Hackers have multiple ways to obtain high-resolution premium content. They can simply take legitimate subscriptions of popular OTT platforms, like Amazon Prime and Netflix. To assume anonymity in the OTT space, which uses the multi-DRM licensing system to protect content and manage users and client devices, pirates use prepaid credit cards to buy subscriptions. Once they have obtained analog copies of premium content, pirates use mobile devices to stream this content in through pirates sites but only after attacking its video watermarking protection. Restreaming content through inexpensive mobile devices protects them against disclosing their physical locations.

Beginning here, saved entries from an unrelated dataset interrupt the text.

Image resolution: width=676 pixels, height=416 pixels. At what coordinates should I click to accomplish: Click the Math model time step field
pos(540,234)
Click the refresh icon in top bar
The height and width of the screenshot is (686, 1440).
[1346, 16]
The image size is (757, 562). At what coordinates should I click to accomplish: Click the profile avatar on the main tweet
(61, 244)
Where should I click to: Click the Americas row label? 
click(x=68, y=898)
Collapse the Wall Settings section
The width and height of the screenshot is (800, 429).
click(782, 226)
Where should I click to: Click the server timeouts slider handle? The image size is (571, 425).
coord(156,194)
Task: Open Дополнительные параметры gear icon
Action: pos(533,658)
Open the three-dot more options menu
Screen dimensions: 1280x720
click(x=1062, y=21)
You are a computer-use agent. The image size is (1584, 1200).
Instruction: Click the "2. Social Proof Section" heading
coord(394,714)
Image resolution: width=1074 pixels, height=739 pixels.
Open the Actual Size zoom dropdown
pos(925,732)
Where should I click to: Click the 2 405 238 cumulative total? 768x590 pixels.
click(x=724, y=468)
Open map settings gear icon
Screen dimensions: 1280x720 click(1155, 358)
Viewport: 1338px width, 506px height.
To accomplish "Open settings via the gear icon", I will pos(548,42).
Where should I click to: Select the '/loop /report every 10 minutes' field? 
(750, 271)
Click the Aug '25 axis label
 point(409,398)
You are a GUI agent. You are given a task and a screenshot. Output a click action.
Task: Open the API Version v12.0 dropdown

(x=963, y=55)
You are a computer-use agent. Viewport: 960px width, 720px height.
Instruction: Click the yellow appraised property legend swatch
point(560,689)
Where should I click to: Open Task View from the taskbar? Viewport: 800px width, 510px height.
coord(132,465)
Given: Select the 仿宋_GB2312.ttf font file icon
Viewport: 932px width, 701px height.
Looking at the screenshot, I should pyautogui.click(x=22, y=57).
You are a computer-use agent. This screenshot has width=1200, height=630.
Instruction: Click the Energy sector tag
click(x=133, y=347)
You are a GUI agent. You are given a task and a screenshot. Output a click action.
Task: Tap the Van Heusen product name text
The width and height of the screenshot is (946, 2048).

Pirates are also smart hackers. They also try to steal user credentials of unsuspecting viewers and or encryption keys to steal content directly from CDNs. In a multi-DRM system, the content is no value if its corresponding encryptions keys are not available for decrypting the premium video content.
In the eventuality of a leak – which can happen despite the best security infrastructure in place – video watermarks, which are inserted into each video frame of the streaming content help content owners to reach the pirate. They then start the process of removing pirated content from file-sharing and illegal streaming sites.
For this process, content owners go back to the same multi-DRM vendor which inserts watermarks in the first place. These SaaS vendors maintain a database of each forensic watermark. The extracted watermark from the pirated copy is matched against entries in this database. On successful matching, content owners obtain user information from whose device the video leaked and proceed to take legal action.